Look for "agent" in each line of the records, and copy the lines that have it.

*** Opening MATERIAL FOR THIS EXERCISE ***

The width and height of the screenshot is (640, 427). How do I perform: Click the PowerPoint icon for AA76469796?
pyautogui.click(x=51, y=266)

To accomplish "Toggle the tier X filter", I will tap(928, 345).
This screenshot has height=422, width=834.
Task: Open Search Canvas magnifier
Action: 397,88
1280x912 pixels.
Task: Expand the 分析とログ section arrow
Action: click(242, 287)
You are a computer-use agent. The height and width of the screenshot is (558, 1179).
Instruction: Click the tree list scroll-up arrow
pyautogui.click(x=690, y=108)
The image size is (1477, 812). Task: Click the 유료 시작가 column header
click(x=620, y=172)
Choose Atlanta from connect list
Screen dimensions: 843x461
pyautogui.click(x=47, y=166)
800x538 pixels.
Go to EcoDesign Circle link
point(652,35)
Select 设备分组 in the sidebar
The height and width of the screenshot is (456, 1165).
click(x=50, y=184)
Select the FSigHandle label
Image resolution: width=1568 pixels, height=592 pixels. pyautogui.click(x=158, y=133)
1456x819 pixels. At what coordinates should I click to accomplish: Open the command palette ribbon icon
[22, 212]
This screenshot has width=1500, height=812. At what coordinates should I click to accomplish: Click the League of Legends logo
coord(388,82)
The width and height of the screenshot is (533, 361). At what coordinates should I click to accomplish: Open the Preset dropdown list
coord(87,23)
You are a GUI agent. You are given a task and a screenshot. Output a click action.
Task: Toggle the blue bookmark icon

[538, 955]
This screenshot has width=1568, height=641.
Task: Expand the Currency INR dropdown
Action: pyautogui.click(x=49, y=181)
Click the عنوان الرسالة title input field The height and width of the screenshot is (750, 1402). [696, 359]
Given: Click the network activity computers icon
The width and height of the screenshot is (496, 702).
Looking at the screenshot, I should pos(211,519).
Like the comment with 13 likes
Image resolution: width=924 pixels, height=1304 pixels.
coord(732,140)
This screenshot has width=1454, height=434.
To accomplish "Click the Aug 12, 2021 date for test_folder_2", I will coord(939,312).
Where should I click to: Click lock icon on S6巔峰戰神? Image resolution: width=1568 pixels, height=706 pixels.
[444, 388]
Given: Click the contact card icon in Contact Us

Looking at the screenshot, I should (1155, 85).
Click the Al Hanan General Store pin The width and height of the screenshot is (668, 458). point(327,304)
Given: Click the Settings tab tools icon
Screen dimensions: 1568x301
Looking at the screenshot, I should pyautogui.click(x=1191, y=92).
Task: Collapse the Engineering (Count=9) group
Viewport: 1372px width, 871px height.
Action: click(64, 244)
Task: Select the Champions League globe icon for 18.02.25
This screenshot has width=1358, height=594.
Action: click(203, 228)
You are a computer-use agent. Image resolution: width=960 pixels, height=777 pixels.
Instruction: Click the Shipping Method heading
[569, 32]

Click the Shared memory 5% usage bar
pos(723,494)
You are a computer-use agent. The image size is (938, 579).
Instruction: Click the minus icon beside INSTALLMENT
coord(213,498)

*** Closing MATERIAL FOR THIS EXERCISE ***

FINISHED TASK:
You are a computer-use agent. The height and width of the screenshot is (558, 1179).
You are a GUI agent. You are given a task and a screenshot. Output a click action.
You are a computer-use agent. Image resolution: width=960 pixels, height=777 pixels.
You are a computer-use agent. The image size is (938, 579).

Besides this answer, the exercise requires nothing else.